Segment Start: RECORDS FOR THIS EXERCISE

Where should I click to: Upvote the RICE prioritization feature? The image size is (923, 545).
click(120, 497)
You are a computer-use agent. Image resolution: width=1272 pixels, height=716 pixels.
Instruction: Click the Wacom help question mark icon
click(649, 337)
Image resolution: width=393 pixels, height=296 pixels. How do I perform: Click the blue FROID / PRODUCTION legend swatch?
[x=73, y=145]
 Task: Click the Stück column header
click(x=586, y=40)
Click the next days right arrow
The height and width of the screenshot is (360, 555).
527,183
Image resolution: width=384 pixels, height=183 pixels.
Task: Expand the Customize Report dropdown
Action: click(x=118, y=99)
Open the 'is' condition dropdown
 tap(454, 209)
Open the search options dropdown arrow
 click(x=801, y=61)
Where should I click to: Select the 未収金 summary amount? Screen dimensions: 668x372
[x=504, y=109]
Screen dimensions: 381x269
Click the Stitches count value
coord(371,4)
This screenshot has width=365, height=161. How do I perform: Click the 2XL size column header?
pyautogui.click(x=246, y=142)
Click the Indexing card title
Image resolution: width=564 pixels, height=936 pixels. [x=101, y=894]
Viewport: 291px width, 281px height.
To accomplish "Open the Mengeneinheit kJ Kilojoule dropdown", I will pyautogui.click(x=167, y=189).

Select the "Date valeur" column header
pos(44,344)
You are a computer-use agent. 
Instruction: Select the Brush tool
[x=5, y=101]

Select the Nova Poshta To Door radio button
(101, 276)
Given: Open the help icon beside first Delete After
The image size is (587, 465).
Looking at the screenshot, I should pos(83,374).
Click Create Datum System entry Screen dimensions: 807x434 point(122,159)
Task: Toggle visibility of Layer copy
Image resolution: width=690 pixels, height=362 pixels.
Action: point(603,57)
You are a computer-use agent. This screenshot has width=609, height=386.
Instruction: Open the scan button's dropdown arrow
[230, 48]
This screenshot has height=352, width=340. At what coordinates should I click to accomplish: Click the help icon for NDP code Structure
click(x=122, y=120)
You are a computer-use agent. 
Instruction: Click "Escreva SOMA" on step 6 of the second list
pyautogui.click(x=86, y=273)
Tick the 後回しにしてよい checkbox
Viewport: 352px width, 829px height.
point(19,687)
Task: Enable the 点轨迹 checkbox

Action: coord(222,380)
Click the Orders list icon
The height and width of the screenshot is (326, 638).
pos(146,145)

Segment End: RECORDS FOR THIS EXERCISE

• **REQUIREMENT**: The output consists solely of the lines from the line that contains "Tick the 後回しにしてよい checkbox" through the final line of the data.

• **ANSWER FOR THIS EXERCISE**:
Tick the 後回しにしてよい checkbox
Viewport: 352px width, 829px height.
point(19,687)
Task: Enable the 点轨迹 checkbox

Action: coord(222,380)
Click the Orders list icon
The height and width of the screenshot is (326, 638).
pos(146,145)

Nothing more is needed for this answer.